This is what I have implemented https://ide.codingblocks.com/s/268332
But I am not able to pass one test case, it is showing wrong error.
This is what I have implemented https://ide.codingblocks.com/s/268332
But I am not able to pass one test case, it is showing wrong error.
Hey @anugrahrastogi
just a change
System.out.println( (int)(Math.pow(n, (float)(1.0/k))));
instead of System.out.println( (int) Math.floor(Math.pow(n, 1.0/k)));
But this question is the application of binary search.
I would say that this question can be done with the help of binary search
I have 2 questions:
Q1 .How does adding float solves the problem?
Answer :
try for this input
1 1000000000000 6
your code gives 99
but correct output 100
pow fun default arguments type double
size of double is 64 bit
1.0/k in 64 bit
so, we needed type cast
otherwise ,some larger input you may be got wrong answer
Q2 . how to solve this problem using binary search?

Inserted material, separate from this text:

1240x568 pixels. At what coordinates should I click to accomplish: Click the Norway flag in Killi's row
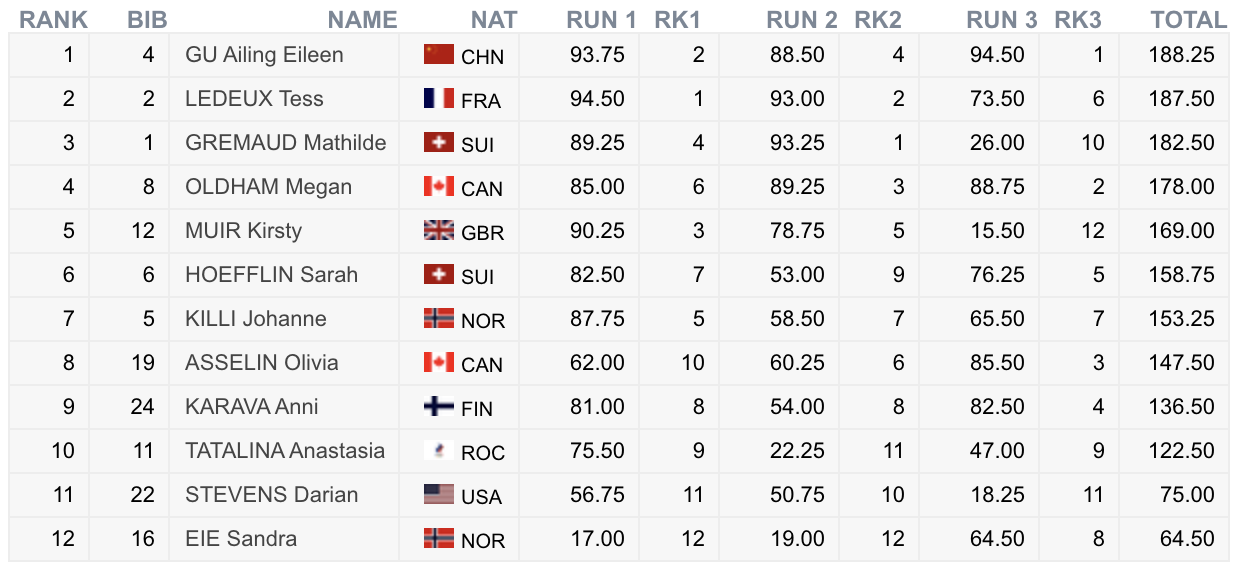(x=439, y=319)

We will aplly binary search in this problem. For every possible mid obtained by using binary search we will check of it is the best suitable candidate or not for becoming the Kth root and then we reduce the search space of the binary search according to the mid value. If mid^k is greater than N then we will find the best suitable value from left to mid-1 otherwise we will find much larger value by finding it from mid+1 to right.